What the task asks.
Please convert the items below into a JSON list of strings, one string per line, starting at the line that contains "Click the growth" and ending at the line that contains "Looking at the screenshot, I should [x=1234, y=290].". Skip any blank lines, and include nothing outside that span.

Data lines.
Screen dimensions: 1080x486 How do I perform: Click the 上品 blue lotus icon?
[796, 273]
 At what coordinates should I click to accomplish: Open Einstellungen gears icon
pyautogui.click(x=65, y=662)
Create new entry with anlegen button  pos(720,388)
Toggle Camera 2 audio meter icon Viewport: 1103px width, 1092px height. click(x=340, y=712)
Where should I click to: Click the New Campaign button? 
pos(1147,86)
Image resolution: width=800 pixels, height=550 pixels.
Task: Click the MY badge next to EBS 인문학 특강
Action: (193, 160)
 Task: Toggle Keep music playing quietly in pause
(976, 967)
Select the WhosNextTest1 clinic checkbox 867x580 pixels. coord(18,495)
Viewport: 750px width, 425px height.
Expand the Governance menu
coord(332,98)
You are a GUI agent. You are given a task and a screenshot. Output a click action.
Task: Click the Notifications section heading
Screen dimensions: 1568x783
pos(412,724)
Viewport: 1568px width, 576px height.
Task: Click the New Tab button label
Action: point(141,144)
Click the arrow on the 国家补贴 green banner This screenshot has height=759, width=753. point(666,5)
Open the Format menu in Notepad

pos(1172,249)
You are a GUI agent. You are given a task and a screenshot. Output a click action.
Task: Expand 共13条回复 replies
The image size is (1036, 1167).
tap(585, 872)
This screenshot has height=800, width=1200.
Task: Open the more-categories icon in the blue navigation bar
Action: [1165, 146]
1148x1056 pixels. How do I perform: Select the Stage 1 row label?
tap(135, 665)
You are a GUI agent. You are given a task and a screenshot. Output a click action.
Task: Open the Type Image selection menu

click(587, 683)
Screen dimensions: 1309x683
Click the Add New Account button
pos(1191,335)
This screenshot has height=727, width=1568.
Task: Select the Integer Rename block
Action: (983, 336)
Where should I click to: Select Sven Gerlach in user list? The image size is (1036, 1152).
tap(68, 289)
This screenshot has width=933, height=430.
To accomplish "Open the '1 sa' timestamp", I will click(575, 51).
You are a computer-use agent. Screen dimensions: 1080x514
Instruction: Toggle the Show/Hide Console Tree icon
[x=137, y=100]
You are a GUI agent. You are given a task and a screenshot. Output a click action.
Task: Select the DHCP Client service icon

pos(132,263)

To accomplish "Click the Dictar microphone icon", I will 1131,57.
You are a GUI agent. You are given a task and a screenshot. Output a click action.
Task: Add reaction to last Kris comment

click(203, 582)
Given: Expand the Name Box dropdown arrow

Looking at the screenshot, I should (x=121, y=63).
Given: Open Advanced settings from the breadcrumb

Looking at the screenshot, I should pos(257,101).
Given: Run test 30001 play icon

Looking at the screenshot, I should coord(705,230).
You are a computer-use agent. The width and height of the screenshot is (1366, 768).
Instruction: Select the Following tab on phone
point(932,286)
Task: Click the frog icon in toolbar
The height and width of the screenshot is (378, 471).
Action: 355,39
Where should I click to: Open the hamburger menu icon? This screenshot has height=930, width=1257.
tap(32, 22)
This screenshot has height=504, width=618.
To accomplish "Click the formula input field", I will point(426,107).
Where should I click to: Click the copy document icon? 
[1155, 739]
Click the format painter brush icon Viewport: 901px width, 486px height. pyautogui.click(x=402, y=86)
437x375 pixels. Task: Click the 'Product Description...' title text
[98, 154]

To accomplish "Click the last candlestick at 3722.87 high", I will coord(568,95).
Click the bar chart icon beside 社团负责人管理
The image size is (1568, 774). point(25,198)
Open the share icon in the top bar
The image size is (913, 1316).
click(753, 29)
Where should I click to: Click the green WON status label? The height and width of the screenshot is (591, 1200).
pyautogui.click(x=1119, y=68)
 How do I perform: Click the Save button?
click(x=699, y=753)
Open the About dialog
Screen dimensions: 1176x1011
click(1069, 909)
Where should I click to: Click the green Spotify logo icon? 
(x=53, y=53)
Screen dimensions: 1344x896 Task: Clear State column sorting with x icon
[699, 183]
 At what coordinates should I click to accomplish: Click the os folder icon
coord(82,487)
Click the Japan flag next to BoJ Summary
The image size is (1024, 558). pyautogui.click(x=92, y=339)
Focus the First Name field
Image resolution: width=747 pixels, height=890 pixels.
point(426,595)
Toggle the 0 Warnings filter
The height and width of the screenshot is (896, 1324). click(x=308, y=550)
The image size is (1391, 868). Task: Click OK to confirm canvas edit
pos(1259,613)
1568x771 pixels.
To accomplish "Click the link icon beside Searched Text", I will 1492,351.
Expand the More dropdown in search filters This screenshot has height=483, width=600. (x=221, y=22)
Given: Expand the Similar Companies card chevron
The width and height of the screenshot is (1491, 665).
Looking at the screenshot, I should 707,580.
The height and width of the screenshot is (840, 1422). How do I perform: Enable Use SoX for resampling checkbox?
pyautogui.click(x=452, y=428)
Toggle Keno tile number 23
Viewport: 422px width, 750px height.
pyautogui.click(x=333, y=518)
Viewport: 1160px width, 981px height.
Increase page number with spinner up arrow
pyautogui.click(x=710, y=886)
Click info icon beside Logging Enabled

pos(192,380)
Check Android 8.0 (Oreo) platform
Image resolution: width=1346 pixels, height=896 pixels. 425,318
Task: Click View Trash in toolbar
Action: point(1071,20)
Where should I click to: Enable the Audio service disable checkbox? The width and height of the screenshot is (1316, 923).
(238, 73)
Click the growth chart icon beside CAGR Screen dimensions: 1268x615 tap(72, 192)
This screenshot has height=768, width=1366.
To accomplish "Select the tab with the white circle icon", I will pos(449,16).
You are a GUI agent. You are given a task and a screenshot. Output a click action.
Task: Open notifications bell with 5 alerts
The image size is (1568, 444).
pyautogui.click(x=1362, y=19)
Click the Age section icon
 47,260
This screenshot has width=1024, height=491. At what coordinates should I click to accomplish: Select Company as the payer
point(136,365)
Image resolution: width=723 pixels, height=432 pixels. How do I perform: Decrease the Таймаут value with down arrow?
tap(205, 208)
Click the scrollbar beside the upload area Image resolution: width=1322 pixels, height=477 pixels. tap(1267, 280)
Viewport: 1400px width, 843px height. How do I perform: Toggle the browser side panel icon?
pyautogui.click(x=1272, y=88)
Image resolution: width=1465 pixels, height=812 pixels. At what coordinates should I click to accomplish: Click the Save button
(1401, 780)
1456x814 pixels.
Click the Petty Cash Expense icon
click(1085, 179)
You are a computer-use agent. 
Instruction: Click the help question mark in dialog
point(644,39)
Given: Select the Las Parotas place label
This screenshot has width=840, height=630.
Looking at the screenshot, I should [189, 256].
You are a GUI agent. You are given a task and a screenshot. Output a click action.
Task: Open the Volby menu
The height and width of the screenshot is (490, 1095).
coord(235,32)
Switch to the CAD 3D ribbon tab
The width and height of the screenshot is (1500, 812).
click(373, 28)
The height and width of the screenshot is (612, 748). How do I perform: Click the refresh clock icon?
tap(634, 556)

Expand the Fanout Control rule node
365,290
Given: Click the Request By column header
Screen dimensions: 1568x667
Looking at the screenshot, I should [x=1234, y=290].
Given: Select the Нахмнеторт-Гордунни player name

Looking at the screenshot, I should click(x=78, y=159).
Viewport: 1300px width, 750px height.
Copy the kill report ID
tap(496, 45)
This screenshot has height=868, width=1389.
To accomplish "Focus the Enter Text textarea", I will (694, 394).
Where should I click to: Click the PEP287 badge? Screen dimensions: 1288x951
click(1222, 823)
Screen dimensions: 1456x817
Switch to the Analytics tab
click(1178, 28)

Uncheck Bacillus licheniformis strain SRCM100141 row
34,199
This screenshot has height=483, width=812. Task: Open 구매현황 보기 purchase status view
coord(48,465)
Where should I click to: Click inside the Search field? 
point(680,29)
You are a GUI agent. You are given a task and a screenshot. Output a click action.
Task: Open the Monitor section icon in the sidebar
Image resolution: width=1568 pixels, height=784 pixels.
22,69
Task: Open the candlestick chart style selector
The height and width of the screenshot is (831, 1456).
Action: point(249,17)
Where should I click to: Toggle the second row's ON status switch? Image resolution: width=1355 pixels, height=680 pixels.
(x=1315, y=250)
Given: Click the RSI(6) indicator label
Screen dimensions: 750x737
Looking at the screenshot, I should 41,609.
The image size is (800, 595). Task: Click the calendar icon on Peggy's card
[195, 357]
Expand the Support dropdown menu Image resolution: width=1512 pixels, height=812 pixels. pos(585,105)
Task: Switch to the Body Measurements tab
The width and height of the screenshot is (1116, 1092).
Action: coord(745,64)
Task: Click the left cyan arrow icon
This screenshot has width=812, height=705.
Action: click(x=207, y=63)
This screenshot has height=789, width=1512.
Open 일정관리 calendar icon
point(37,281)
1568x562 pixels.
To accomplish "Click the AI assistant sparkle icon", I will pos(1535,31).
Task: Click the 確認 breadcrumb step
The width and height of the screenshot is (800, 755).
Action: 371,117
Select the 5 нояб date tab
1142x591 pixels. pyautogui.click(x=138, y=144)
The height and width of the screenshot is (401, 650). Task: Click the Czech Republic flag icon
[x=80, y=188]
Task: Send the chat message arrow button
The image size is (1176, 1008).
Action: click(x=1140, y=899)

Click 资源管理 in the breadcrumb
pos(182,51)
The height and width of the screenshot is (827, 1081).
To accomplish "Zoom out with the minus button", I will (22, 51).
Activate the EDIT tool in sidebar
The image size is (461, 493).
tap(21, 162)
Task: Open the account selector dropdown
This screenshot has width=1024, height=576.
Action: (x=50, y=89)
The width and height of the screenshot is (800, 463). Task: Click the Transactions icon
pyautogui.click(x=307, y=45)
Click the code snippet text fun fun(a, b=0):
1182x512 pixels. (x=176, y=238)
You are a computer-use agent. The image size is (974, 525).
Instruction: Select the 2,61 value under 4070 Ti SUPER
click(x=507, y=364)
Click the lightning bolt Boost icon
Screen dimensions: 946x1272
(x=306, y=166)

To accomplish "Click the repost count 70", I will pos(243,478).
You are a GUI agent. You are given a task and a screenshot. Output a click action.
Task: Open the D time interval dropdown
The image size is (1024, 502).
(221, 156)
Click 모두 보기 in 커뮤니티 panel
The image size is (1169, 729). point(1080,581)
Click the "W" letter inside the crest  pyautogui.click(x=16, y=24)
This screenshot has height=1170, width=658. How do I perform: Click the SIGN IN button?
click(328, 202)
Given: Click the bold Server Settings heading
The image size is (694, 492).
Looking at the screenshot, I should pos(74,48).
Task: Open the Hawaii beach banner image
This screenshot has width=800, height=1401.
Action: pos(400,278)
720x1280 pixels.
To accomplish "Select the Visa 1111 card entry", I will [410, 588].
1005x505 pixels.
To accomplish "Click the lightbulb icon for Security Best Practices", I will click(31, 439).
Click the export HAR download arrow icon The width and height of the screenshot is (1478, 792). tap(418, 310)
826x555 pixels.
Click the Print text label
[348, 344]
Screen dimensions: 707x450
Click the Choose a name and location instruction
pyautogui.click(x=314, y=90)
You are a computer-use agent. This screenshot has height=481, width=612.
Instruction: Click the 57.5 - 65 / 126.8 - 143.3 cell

Expected output.
[
  "Click the growth chart icon beside CAGR Screen dimensions: 1268x615 tap(72, 192)",
  "This screenshot has height=768, width=1366.",
  "To accomplish \"Select the tab with the white circle icon\", I will pos(449,16).",
  "You are a GUI agent. You are given a task and a screenshot. Output a click action.",
  "Task: Open notifications bell with 5 alerts",
  "The image size is (1568, 444).",
  "pyautogui.click(x=1362, y=19)",
  "Click the Age section icon",
  " 47,260",
  "This screenshot has width=1024, height=491. At what coordinates should I click to accomplish: Select Company as the payer",
  "point(136,365)",
  "Image resolution: width=723 pixels, height=432 pixels. How do I perform: Decrease the Таймаут value with down arrow?",
  "tap(205, 208)",
  "Click the scrollbar beside the upload area Image resolution: width=1322 pixels, height=477 pixels. tap(1267, 280)",
  "Viewport: 1400px width, 843px height. How do I perform: Toggle the browser side panel icon?",
  "pyautogui.click(x=1272, y=88)",
  "Image resolution: width=1465 pixels, height=812 pixels. At what coordinates should I click to accomplish: Click the Save button",
  "(1401, 780)",
  "1456x814 pixels.",
  "Click the Petty Cash Expense icon",
  "click(1085, 179)",
  "You are a computer-use agent. ",
  "Instruction: Click the help question mark in dialog",
  "point(644,39)",
  "Given: Select the Las Parotas place label",
  "This screenshot has width=840, height=630.",
  "Looking at the screenshot, I should [189, 256].",
  "You are a GUI agent. You are given a task and a screenshot. Output a click action.",
  "Task: Open the Volby menu",
  "The height and width of the screenshot is (490, 1095).",
  "coord(235,32)",
  "Switch to the CAD 3D ribbon tab",
  "The width and height of the screenshot is (1500, 812).",
  "click(373, 28)",
  "The height and width of the screenshot is (612, 748). How do I perform: Click the refresh clock icon?",
  "tap(634, 556)",
  "Expand the Fanout Control rule node",
  "365,290",
  "Given: Click the Request By column header",
  "Screen dimensions: 1568x667",
  "Looking at the screenshot, I should [x=1234, y=290]."
]